What a difference a week makes. Fulham have gone out of two competitions and underwhelmed – to use Timothy Castagne’s frank description from last night – against Everton. From dreaming of another final at Wembley, the Whites might have to consider the prospect of being dragged into the dogfight at the wrong end of the table – with Luton’s thumping win at Brighton lifting the Hatters out of the relegation zone. If Everton were to win their appeal against the ten point deduction imposed by the Premier League, things would get a hell of a lot tighter for Marco Silva’s side.

You can make a decent case for Fulham being unlucky in each of the three games we’ve witnessed in the last week but it comes down to a failure to find the back of the net. No team has drawn a blank in more Premier League games than the Whites – last night’s frustrating draw against Everton makes it a total of eleven games – and Silva’s side could have played until Saturday and still not found a way through Sean Dyche’s well-drilled defence.

Raul Jimenez might have missed a glorious chance to put the hosts ahead just before the break, but he was already troubled by a hamstring problem that brought his evening to an early end. The Mexican’s replacement Rodrigo Muniz might be a livewire around the training ground but he can’t be considered Premier League quality. The Brazilian, something a punt by Silva in his early days at the club as an understudy to Aleksandar Mitrovic, spurned a couple of guilt-edged opportunities including a header that he send straight into Jordan Pickford’s stomach when it seemed more straightforward to score.

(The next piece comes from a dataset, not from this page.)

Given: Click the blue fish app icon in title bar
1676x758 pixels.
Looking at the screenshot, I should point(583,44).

Silva clearly doesn’t fancy Carlos Vinicius – and Fulham have spent the month seeking to send the former Benfica and Tottenham striker back to his homeland. The Cottagers have elected against recalling Jay Stansfield – and you can see the logic in keeping an in-form youngster playing regularly in the Championship – but the paucity of options up front is the responsibility of the Fulham board. Allowing Mitrovic to leave for Saudi Arabia after the season had started when the uncertainty had unsettled the squad over the summer was bad enough, but not bringing in a new centre forward has proven very damaging.

Last night’s game was the clearest example of how badly Fulham miss someone who could put the ball in the onion big. The home side enjoyed 70% possession and managed 25 shots at goal, but only six were on target. Two of those were splendid saves by Jordan Pickford but Silva’s side badly lacks a focal point up top and a killer instinct in the eighteen yard box. Silva has committed his future to the club, but he has been woefully ill-equipped left to tackle a second season in the top flight. The striker situation is discouraging, but what’s worse is that with Calvin Bassey and Alex Iwobi preparing for an Africa Cup of Nations quarter final, Fulham will down to the barest of bones for the trip to Burnley on Saturday.

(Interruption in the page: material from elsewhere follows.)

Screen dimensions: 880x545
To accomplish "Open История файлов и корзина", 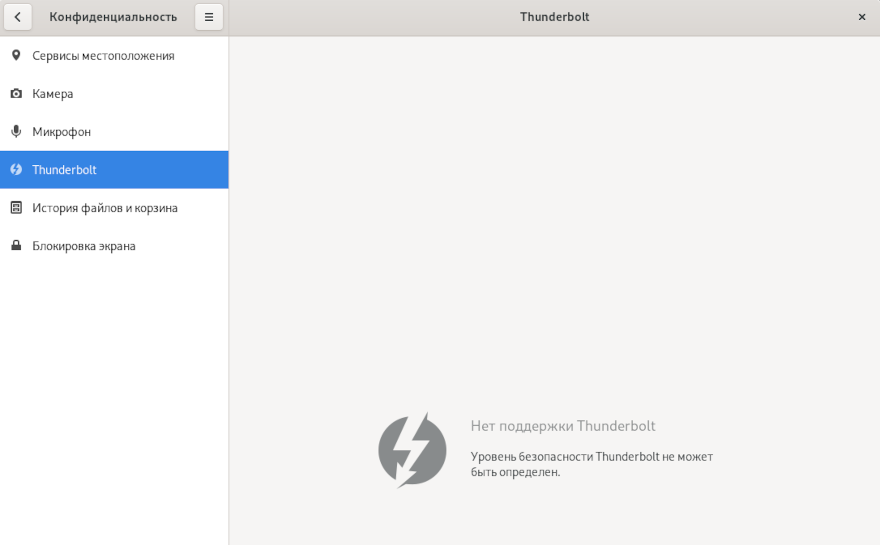I will pos(105,208).
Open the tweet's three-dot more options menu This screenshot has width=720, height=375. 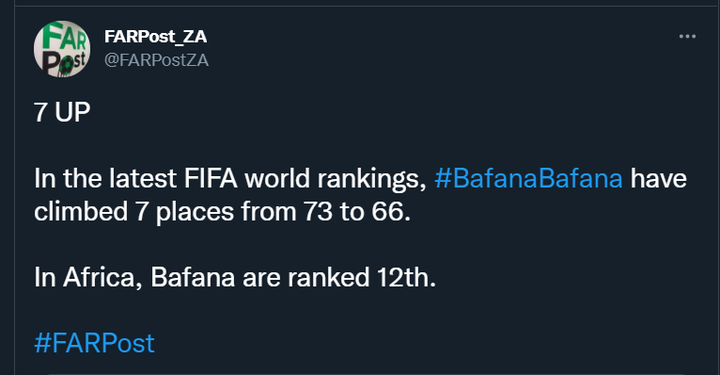tap(687, 36)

Issa Diop’s own hamstring strain may require Tim Ream to be pressed into service at centre back, but there’s a lightness to the whole squad that meant Kristian Sekularac – a fine talent, who has proven his versatility in the under 21s since signing from Juventus – had to be drafted in to give Fulham a full complement of substitutes. The injuries should force Fulham into the transfer market now, but the time to strengthen Silva’s squad was last summer when the Whites could have built on last season’s top half finish.

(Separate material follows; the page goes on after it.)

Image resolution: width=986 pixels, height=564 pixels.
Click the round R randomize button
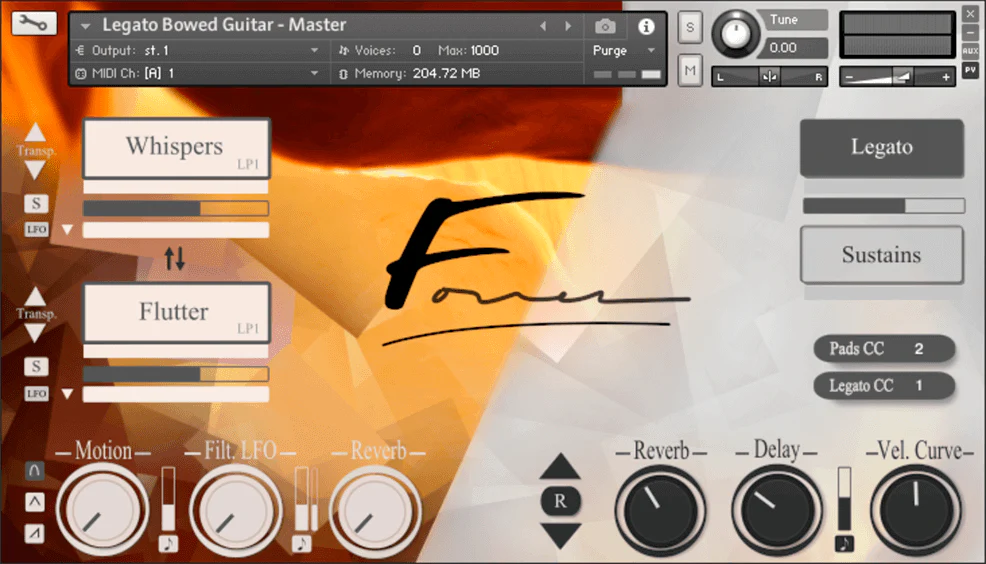point(560,501)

Next up is a trip to Turf Moor, where Fulham always failure. Lose to Vincent Kompany’s side and will be no way of sugar-coating the fact that the Whites are sleepwalking the wrong way towards the relegation zone. It isn’t the end to the campaign that anyone would have envisaged and there’s enough quality in the squad to steer the ship to safer waters but a couple of shrewd signings and more considered custodianship would provide a real boost.